Lava Ground
I Wayne
VP Records
October 12, 2005

Track list
  1. Life Seeds
  2. Lava Ground
  3. Rastafari Liveth
  4. More Life
  5. Bleacher
  6. Don't Worry
  7. Mama And Papa feat. Fire Chess
  8. Nah Draw Nil
  9. Touch Her Softly
  10. Ready Fi Live Up
  11. Kid Artist
  12. Living In Love
  13. Conquer feat. Fire Star
  14. Can't Satisfy Her - Prelude
  15. Can't Satisfy Her
  16. Grow Proper
  17. Cool As The Breeze
  18. Keep Burning Rome feat. Harmony
Rating : from 5 (excellent) to 1 (poor)
Vocals : 4 Backing : 5 Production : 4 Sound quality : 5 Sleeve : 4
"Lava Ground" is the debut set from Rastafarian singer I Wayne, from Portmore Jamaica, a young artist who has scored hits with singles such as the title track "Lava Ground" as well as "Living In Love" and "Can't Satisfy Her". The unique sound of I Wayne's reedy vocals belie the strong messages and social consciousness of his lyrics. He is not afraid to express his views and many of the tracks are based around themes such as prostitution, abortion and even skin-bleaching. Commendably, and perhaps a little surprisingly for an artist of whom big things are predicted, there is no attempt to get a host of collaborations with established reggae names and only three tracks feature guest vocals. However vast experience is provided to the backing from the likes of Mikey Chung on guitar, Dean Fraser on saxophone and Robbie Shakespeare on bass and the quality one would hope for from such names is apparent throughout.

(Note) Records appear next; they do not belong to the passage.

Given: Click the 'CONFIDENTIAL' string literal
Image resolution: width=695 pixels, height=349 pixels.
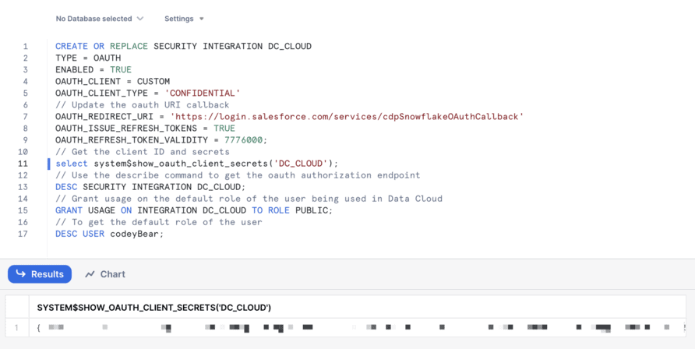Looking at the screenshot, I should [202, 93].
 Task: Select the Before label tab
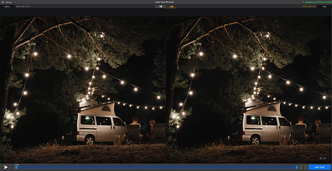click(x=8, y=7)
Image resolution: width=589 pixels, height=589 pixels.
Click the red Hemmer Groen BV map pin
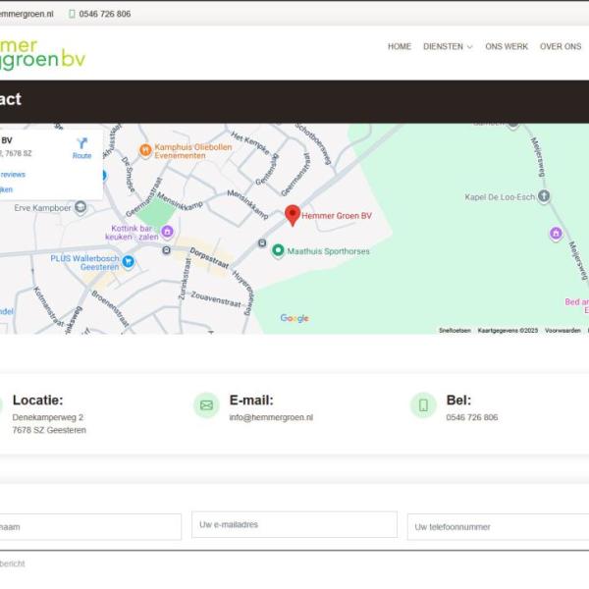292,214
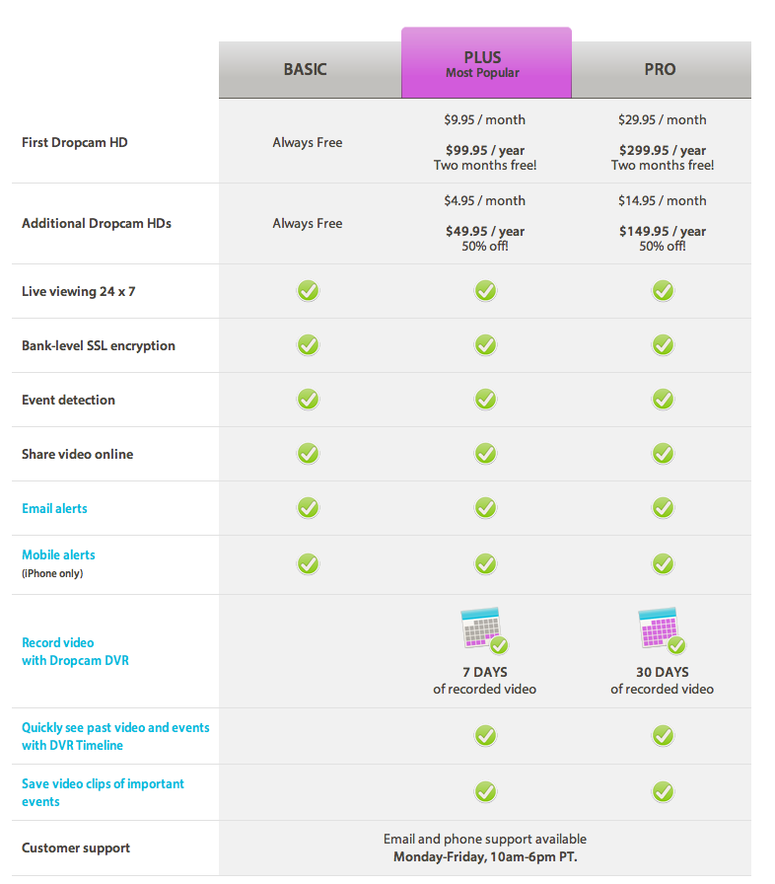This screenshot has height=884, width=775.
Task: Select the Basic plan column header
Action: [x=305, y=70]
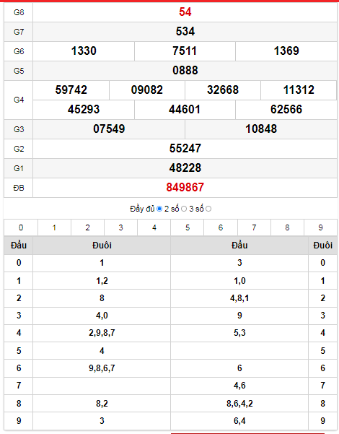The height and width of the screenshot is (434, 339).
Task: Pick digit filter 5
Action: (188, 227)
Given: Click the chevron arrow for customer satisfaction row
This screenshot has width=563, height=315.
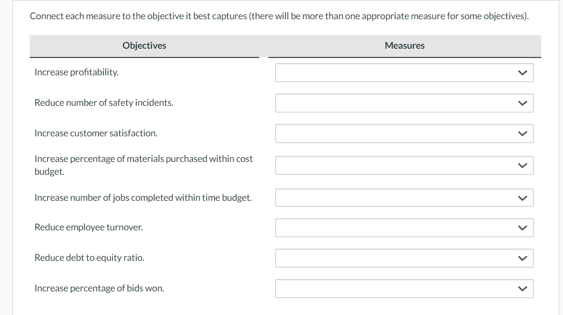Looking at the screenshot, I should (523, 134).
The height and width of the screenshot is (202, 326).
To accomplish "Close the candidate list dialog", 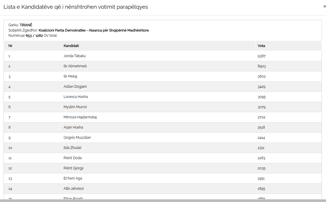I will click(x=324, y=6).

Unfortunately the album gets off to a sluggish start. "Life Seeds" is too relaxed a track to kick things off with any authority, nor is it a worthy indication of what's to follow. "Rastafari Liveth", despite the wailing rock guitars, is bland and the track which follows, "More Life," is too light a riddim on which I Wayne's delicate voice makes little impression. Luckily sandwiched in between these weaker tracks is the hit tune and title track "Lava Ground" which achieves the right balance between the backing and I Wayne's vocals to create one of the strongest and most enjoyable cuts on the album.

The album then picks up considerably with the more classic-reggae oriented style of "Don't Worry", "Mama and Papa" (ft. Fire Chess) and "Nah Draw Nil" all well suited to I Wayne's voice. Of these three "Mama And Papa" is one of my favourite tracks from the album: a catchy chorus, outstanding backing vocals and the extra dimension added by Fire Chess's chatting make a stand-out track. The singles "Living In Love" on the Hard-Times Riddim and "Can't Satisfy Her," despite having been around for a while, still sound as fantastic as ever and are shining examples of the quality I Wayne is capable of producing.

Although I Wayne's high-pitched style can become a little tiresome toward the end the album stops before this becomes a real issue and what we are left with is a strong collection of conscious reggae tunes. I Wayne has an appealing distinctive sound and this debut demonstrates the kind of quality roots music we can expect from this hotly tipped artist for many years to come. Overall this is a very welcome and refreshing roots album.